Rezension 02/06

Leitfaden Ernährungsmedizin

Hervorgegangen aus der Diätetik bei internistischen Erkrankungen und bei Krankheiten im Säuglings- und Kindesalter, ist die Ernährungsmedizin zu einem eigenständigen Fach geworden, das sich sowohl präventiv als auch therapeutisch allen ernährungsassoziierten, d. h. in irgendeiner Form durch die Ernährung bedingten, von ihr abhängigen oder durch sie beeinflussbaren Erkrankungen widmet.

Fehlernährung infolge Mangels wie Überflusses, Änderungen der Arbeitsbedingungen und Lebensgewohnheiten sowie Zunahme der Lebenserwartung auf der einen Seite und der enorme Gewinn an Wissen und Zugang in der Biochemie, Molekularbiologie und -genetik bis hinab in den zellulären Bereich sowie an Kenntnissen von epidemiologischen, nutridynamischen und nutrikinetischen Zusammenhängen auf der anderen haben in nur zwei Jahrzehnten in der neuen Disziplin zu einem großen Lehrgebäude geführt.

Darauf in der Alltagspraxis schnell und gezielt zurückzugreifen, ist für Kliniker gleichermaßen schwer geworden wie für Ernährungsberater, die sich nicht mit akuten Ernährungsproblemen und -situationen konfrontiert sehen. Dem gemäß wäre ein kompakter Leitfaden der Ernährungsmedizin, der eine rasche Orientierung ermöglicht, hoch willkommen. Was die 4 Herausgeber mit an Aussagekraft und Informationsdichte recht unterschiedlichen Beiträgen von 46 Autoren zusammengestellt haben, ist trotz ersichtlich angestrebter Prägnanz allerdings mehr.

Herausgekommen ist mit knapp 900 Seiten am Ende nämlich ein Kompendium der gesamten heutigen Ernährungslehre. Zwar ist es recht übersichtlich und eingängig, aber ein zum unmittelbaren Handeln behilflicher Leitfaden im Taschenformat ist es nicht.

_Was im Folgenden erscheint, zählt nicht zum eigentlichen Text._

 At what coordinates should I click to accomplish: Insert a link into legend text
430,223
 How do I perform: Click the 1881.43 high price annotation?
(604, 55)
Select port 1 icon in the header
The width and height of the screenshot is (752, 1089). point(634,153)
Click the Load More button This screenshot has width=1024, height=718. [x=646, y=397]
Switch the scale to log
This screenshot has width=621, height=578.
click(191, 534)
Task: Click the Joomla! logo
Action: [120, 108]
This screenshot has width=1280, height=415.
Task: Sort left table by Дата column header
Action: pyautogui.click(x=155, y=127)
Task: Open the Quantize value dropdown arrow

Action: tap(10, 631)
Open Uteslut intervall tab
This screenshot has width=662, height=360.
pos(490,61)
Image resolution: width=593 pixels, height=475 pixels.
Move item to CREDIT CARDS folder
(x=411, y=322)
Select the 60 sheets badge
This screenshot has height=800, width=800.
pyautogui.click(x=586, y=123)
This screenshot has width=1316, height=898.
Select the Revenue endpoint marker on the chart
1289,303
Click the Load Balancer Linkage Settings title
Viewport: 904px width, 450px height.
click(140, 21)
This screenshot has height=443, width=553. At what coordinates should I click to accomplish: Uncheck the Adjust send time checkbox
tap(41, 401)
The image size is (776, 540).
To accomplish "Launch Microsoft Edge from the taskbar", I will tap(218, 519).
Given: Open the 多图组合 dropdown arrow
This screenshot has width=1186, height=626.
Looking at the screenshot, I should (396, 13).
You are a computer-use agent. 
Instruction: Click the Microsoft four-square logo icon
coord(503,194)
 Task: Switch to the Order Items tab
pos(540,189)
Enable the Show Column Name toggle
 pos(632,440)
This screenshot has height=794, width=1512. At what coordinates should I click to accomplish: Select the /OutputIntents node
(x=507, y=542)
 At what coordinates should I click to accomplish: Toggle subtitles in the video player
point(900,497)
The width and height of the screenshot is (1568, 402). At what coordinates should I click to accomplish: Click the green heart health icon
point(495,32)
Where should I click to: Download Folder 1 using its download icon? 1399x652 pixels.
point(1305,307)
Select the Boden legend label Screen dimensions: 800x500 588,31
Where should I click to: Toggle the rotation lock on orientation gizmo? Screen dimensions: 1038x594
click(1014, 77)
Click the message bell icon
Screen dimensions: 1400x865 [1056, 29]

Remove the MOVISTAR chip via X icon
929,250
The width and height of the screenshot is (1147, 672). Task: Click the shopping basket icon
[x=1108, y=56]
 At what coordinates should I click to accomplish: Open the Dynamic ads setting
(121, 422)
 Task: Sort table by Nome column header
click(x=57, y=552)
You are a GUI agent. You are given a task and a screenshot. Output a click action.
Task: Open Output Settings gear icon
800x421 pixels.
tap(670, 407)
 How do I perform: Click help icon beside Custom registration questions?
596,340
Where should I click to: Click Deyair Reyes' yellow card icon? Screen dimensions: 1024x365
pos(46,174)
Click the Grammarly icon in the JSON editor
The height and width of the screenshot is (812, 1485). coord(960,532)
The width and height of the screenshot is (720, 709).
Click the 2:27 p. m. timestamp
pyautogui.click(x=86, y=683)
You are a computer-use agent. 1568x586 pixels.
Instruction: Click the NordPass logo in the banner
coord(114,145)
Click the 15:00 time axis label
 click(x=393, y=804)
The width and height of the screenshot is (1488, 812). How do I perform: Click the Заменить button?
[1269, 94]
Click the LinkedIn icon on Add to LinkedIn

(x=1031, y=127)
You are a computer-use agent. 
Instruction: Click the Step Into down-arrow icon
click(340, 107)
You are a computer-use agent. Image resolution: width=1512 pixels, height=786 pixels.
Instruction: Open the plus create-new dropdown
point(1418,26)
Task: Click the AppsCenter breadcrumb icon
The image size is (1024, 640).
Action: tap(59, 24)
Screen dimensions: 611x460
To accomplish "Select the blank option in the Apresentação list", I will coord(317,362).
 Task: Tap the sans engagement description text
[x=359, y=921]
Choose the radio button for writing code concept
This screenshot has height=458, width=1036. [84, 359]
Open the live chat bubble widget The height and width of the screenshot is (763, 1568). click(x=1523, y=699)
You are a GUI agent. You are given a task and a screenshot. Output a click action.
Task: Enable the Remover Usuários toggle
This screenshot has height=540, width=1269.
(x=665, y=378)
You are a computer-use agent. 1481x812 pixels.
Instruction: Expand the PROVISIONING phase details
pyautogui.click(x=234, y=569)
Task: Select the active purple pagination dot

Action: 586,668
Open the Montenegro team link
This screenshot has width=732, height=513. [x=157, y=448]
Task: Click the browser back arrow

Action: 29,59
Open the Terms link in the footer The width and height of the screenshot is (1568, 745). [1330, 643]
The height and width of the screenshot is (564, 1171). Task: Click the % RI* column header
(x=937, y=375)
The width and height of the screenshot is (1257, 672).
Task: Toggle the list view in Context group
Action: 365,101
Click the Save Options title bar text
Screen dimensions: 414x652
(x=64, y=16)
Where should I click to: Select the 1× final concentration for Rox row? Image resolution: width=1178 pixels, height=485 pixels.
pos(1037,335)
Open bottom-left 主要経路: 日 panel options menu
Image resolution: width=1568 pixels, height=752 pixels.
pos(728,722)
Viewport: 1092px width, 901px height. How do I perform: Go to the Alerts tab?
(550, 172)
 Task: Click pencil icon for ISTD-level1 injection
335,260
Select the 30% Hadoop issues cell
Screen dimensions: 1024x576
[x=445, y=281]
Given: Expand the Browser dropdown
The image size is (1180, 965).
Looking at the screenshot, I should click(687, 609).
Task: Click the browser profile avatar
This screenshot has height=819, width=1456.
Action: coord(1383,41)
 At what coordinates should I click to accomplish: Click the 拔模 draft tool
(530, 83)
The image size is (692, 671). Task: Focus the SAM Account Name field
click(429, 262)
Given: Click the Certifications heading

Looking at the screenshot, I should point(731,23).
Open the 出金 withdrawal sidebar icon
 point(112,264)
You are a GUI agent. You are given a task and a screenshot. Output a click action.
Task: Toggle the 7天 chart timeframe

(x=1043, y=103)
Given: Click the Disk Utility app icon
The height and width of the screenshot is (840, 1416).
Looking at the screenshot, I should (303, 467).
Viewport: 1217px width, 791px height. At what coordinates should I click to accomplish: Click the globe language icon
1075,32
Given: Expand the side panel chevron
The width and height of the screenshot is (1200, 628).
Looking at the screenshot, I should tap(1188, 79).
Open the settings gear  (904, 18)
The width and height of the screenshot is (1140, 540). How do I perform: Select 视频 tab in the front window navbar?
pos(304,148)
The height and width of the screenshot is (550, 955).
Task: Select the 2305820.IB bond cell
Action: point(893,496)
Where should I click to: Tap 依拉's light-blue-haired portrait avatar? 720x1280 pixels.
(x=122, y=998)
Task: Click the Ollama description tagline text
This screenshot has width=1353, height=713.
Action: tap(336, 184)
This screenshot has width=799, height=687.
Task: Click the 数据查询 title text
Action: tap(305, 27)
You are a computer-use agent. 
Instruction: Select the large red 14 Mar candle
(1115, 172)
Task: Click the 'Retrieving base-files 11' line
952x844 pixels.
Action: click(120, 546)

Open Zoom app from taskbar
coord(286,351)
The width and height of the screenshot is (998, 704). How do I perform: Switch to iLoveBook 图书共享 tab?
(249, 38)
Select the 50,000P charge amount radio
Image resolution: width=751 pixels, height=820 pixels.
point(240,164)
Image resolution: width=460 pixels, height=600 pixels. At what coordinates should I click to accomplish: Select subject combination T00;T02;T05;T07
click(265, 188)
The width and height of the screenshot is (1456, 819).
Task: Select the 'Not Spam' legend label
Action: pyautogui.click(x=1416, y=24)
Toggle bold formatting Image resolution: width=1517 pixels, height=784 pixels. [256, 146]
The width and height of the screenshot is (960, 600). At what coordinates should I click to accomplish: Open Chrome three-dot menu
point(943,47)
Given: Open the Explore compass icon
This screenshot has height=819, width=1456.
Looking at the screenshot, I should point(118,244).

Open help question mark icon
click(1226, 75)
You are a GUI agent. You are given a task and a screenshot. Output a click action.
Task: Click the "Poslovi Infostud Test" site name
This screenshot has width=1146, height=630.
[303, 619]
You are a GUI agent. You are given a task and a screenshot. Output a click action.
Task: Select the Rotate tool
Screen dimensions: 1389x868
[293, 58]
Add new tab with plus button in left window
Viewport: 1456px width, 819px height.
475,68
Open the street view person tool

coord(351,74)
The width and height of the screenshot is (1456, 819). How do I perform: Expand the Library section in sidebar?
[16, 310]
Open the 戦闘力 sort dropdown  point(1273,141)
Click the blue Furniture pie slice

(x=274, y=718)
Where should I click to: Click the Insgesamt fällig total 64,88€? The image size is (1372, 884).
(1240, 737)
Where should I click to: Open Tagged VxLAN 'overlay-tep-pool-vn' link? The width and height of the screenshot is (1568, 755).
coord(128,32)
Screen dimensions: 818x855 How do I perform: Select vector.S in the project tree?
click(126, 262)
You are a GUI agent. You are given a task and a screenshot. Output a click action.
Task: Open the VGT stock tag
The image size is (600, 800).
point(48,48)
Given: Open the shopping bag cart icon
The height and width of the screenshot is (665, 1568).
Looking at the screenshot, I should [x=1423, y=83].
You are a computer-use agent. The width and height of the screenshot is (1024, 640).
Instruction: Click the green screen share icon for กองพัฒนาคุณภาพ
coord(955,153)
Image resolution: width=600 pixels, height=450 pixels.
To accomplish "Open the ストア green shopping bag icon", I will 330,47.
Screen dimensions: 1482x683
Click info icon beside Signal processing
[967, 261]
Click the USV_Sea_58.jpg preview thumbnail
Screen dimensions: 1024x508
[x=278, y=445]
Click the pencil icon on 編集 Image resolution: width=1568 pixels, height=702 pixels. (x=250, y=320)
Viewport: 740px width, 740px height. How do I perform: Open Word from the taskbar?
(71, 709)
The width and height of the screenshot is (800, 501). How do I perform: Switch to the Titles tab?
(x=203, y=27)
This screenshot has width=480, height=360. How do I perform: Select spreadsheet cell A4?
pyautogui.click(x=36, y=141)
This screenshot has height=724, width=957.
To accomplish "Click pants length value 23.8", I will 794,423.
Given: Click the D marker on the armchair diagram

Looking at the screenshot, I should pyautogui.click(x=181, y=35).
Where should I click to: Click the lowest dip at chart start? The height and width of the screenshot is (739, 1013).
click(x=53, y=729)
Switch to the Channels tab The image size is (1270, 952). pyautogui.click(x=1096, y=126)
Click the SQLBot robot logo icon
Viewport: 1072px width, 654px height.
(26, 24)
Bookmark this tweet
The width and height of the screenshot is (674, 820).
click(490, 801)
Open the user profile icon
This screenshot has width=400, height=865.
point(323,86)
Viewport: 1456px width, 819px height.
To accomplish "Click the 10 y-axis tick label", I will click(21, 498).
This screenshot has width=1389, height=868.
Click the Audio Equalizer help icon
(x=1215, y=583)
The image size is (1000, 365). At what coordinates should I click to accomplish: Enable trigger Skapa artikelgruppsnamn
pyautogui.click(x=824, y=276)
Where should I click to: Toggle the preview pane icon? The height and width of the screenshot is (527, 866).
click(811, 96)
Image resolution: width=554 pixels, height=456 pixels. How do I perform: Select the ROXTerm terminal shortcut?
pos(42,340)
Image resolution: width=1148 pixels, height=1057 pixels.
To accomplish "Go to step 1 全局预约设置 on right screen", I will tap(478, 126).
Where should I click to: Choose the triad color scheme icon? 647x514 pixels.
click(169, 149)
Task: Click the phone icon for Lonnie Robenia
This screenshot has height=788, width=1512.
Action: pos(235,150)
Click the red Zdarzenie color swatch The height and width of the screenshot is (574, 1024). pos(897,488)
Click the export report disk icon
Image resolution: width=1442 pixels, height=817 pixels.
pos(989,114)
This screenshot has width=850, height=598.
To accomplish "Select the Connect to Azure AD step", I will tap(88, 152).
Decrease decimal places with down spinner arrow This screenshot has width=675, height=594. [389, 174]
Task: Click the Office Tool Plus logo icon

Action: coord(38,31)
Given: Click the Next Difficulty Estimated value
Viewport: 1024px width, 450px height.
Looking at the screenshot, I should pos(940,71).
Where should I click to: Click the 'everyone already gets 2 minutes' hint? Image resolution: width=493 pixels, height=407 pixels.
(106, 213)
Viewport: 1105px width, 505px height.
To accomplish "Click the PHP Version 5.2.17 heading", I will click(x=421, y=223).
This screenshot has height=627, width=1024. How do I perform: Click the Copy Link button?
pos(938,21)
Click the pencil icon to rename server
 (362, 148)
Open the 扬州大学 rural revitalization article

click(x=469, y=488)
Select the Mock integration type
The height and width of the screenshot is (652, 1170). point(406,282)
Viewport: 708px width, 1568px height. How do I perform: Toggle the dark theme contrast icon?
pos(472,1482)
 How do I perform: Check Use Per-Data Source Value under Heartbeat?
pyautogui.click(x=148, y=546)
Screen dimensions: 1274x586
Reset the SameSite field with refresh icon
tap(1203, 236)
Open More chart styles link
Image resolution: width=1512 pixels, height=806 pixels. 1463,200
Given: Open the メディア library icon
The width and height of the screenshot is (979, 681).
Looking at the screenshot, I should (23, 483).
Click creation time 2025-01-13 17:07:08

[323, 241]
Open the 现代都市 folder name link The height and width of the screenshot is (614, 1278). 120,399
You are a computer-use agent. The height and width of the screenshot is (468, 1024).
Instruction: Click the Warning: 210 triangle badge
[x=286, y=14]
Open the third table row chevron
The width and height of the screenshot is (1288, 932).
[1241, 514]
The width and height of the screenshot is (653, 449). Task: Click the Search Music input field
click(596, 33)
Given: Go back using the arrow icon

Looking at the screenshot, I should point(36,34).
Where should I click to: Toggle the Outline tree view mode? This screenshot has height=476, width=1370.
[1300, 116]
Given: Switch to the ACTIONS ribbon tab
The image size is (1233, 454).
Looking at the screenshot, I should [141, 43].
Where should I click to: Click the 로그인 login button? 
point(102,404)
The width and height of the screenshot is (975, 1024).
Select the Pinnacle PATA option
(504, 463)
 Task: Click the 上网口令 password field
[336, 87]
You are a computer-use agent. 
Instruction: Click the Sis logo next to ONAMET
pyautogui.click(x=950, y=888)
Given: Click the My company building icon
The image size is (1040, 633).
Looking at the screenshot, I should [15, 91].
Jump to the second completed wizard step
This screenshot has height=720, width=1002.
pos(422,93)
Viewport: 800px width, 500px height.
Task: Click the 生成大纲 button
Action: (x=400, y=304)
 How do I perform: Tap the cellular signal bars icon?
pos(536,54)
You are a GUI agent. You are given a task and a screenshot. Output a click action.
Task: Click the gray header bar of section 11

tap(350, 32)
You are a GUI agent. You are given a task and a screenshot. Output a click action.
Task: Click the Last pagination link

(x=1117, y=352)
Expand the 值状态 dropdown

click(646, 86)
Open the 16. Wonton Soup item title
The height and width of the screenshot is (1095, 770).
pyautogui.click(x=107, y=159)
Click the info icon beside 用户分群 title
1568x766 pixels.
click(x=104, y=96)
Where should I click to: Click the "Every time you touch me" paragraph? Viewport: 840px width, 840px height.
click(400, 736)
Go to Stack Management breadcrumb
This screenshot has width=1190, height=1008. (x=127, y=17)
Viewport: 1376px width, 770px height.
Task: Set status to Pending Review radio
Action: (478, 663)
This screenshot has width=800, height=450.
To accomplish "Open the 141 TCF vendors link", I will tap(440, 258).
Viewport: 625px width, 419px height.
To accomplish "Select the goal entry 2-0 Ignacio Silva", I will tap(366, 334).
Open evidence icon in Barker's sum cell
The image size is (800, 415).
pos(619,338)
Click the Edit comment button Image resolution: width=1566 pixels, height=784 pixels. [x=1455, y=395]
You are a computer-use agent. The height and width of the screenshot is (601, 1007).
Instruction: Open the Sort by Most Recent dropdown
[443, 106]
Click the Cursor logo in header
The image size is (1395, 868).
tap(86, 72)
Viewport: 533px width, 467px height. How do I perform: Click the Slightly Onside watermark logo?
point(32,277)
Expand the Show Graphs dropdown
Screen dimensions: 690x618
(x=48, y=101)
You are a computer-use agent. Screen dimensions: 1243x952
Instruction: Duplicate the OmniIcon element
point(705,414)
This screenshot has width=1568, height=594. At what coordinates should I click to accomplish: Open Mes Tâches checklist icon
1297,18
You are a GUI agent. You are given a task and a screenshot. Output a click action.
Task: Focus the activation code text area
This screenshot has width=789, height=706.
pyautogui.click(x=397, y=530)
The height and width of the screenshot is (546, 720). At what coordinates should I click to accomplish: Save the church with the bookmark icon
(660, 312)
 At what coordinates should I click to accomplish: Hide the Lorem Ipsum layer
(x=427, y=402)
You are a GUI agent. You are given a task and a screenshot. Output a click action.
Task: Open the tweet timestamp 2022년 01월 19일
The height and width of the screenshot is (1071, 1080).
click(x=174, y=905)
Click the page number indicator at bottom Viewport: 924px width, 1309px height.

Da zur Prävention auch die Ernährung des noch oder scheinbar noch Gesunden gehört und gleichermaßen Integration wie Interdisziplinarität als Ziele ausgewiesen sind, wird auf 181 Seiten Basiswissen der Ernährungsphysiologie, der Lebensmittelkunde, der Lebensmittelhygiene und der Lebensmitteltoxikologie voran gestellt. Ihm folgen 75 Seiten, auf denen unter „Ernährungsformen“ die Vollwert-Ernährung und alternative Kostformen sowie als „populär“ betrachtete Reduktions- und Außenseiterdiäten einschließlich „Krebsdiäten“(!) abgehandelt werden, ehe auf Seite 260 mit der Anamnese und Diagnostik zum eigentlichen medizinischen Teil übergegangen wird.

Die erfreulich weit gegliederten Ausführungen sind mäßig kritisch, meist nicht differenziert genug und häufig konjunktivisch formuliert. Algorithmisch offenbar erwartete Bewertungen sind selten eindeutig und definitiv. Warum Außenseiter- und reine Spekulationsdiäten oder die mikrobiologische Therapie so eingehend besprochen werden, wohingegen weitgehend akzeptierte Kostformen wie die mediterrane (bei bioaktiven Substanzen!) nur anekdotische Erwähnung finden, ist bei der betonten Berufung auf evidenzbasierte Medizin nicht verständlich.

Dass der erste Versuch eines solchen Buches nicht widerspruchsfrei gelingt (z. B. karzinogenes Risiko und antikanzerogene Wirkung von Carotinoiden, S. 83) und Aktualität nicht in jedem Fall gewährleistet ist (z. B. Annullierung der deutschen Dreifachregel für Nährstoffanreicherungen [S. 134] durch den EUGH oder Ernährungspyramide der DGE) kann dagegen wohl nicht erwartet werden. Bei allem schuldigen Respekt vor der Gesamtleistung: Weniger wäre mehr gewesen.

Berthold Gaßmann, Nuthetal

Koula-Jenik, H.; Kraft, M.; Miko, M.; Schulz R.-J. (Hrsg.): Leitfaden Ernährungsmedizin. 896 S. zahlreiche Tabellarien und Literaturzitate. Elsevier GmbH, Urban & Fischer Verlag, München 2006, 49,95 €.